До сих пор я не писал никаких стихов, а, тем более, текстов песен, и столкнулся с проблемой: надо было найти осмысленную рифму к слову петух. «Мух-пух-плюх-старух».
Мне не нравилось.
— Папа, а свиньи тоже рано встают? — спросил я.
Я говорил довольно громко, так что несколько человек с недоуменной тревогой обернулись на меня.
— Ээээ… Не знаю. Наверное, тоже. Их будят петухи.
— Тогда так:
Мы сегодня рано встали,
Раньше, чем встаёт свинья!
Даже кушать мы не стали —
Джассо, Дикаро и я!
Папа слегка прифигел.
— Чего? Это кто?
— Это гасконцы. Их так зовут: Джассо, Дикаро и я. Они рано встали и скачут.
— А почему не жрамши?
— Чтобы пораньше отправиться в Париж и стать мушкетёрами.
— А кто такой «я»?
— «Я» — это д’Артаньян. Он первый прискакал.
Мы стали распевать на весь автобус. Папа даже замахнулся на второй куплет:
— Почему идём так скоро?
— На приём у короля! — объяснил я.
— Чтоб приняться в мушкетёры, ни минуты не медля́, — закончил папа.

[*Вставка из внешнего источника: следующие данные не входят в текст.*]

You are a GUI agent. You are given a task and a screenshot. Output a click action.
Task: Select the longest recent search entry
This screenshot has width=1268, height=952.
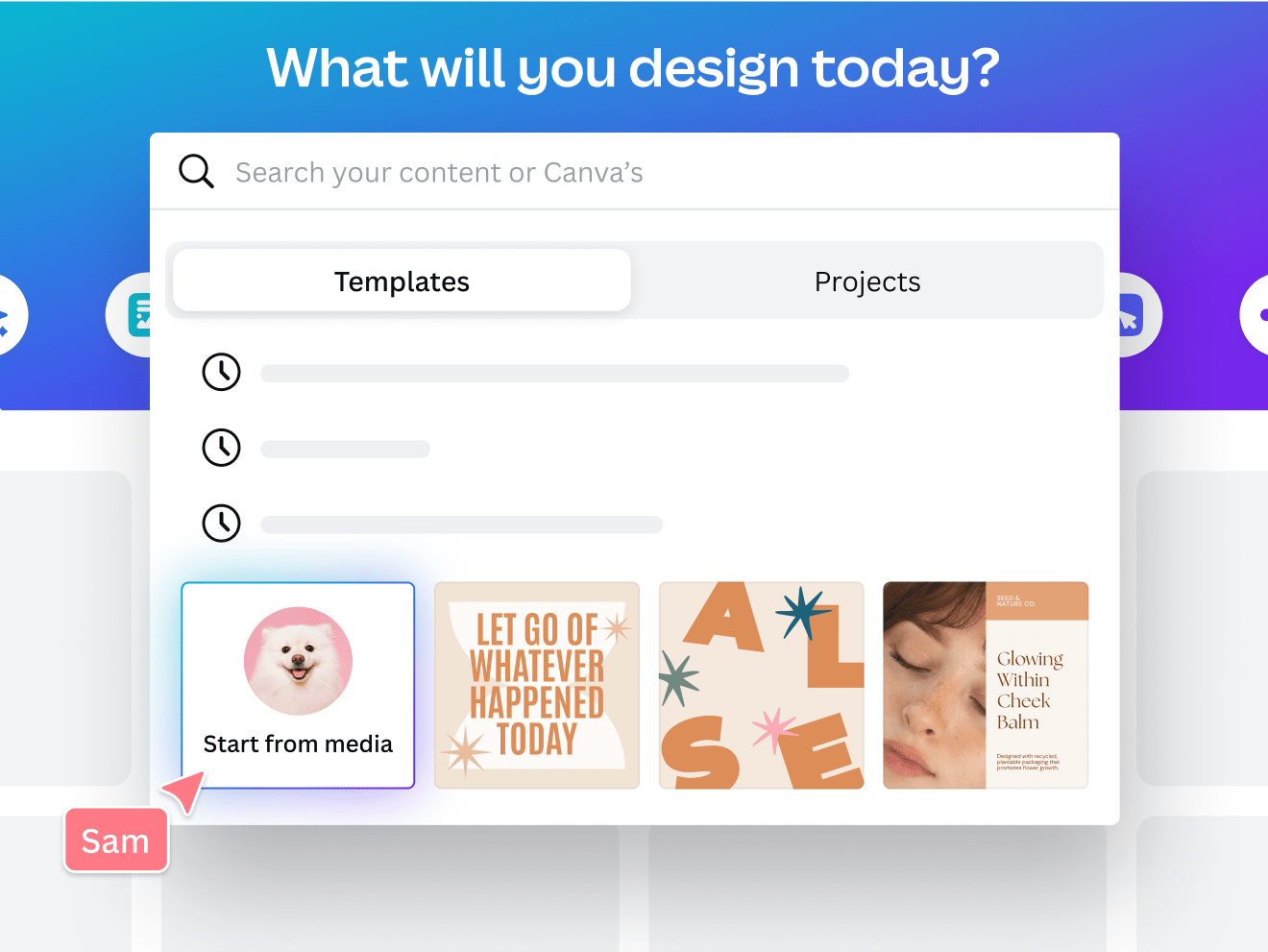(x=554, y=373)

Сюжет быстро развивался. Глашатай сообщал, что король не стал принимать гасконцев — «мушкетёров из села он вообще не принимает», — потому что собирался в поездку к китайскому императору. «Он едет есть хлеб-соль». Становитесь, мол, как все, в очередь к де Тревилю.
Наутро мы стали писать мюзикл. Это было в старом домике на Пушкина, 15. Дом стоял в центре современного Кишинёва. Свернёшь в переулок у магазина «Штиинца» — а там наш дом. Можно сказать, дворянская усадьба. На холме, с двориком, садом и верандой.
В гости пришёл дядя Миша — тот самый, который через много лет сбежит из Израиля в Москву и будет комментировать ЖЖ поэта и литературного деятеля Дмитрия Кузьмина на предмет несоответствия актуальной поэзии уровню Бодлера. И мы с женой будем жить около полугода через стену с ним и его быстро меняющимися любовниками, потому что по Бодлеру и Рембо у дяди всё…
Миша играл гвардейцев кардинала. Почему-то они нагло пировали прямо у дома де Тревиля, а коварный кардинал разливал вино. Увидев д’Артаньяна, они кричали:
— Блеааа! Будь ты проклят, проклятый!
Я не знаю, почему была такая тавтология, но именно так они кричали в Мишином исполнении.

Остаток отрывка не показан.